▸ Exercise: The line containing "The height and width of the screenshot is (475, 921)." and every line after it, through the end of the records below: repeat them exactly, nothing more.
--- Available data Enclosed Below ---
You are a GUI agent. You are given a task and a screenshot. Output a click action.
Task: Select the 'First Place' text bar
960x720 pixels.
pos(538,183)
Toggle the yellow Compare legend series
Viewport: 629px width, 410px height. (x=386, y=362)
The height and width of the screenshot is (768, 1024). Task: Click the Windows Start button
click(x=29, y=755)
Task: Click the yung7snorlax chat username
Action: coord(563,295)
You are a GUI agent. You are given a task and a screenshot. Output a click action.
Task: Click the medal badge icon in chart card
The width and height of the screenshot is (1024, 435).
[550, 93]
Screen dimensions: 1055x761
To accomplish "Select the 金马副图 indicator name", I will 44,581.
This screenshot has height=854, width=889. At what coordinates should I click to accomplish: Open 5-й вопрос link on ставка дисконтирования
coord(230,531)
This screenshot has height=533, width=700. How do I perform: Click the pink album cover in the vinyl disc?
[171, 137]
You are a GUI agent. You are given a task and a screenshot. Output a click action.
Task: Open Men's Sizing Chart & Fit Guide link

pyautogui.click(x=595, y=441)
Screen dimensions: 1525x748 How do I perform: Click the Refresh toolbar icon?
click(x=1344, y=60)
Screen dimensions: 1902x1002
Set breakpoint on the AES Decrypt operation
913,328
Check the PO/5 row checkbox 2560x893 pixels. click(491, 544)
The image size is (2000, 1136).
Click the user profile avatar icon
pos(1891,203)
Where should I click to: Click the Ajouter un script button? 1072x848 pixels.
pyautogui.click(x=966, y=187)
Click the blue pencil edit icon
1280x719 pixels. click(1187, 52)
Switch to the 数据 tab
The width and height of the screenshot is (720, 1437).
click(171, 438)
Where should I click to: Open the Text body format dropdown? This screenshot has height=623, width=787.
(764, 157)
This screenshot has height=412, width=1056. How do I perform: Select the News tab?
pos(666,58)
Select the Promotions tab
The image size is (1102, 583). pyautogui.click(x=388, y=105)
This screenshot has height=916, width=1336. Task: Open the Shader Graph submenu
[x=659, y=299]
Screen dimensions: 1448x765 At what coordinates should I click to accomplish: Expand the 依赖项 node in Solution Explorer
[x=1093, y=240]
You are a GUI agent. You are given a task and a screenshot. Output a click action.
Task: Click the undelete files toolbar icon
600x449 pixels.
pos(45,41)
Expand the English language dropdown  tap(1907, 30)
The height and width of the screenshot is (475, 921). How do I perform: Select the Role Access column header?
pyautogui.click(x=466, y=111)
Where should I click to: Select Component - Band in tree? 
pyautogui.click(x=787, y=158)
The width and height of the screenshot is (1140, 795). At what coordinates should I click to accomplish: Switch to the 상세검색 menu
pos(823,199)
--- End of Enclosed Available data ---
▸ Expected output:
The height and width of the screenshot is (475, 921). How do I perform: Select the Role Access column header?
pyautogui.click(x=466, y=111)
Where should I click to: Select Component - Band in tree? 
pyautogui.click(x=787, y=158)
The width and height of the screenshot is (1140, 795). At what coordinates should I click to accomplish: Switch to the 상세검색 menu
pos(823,199)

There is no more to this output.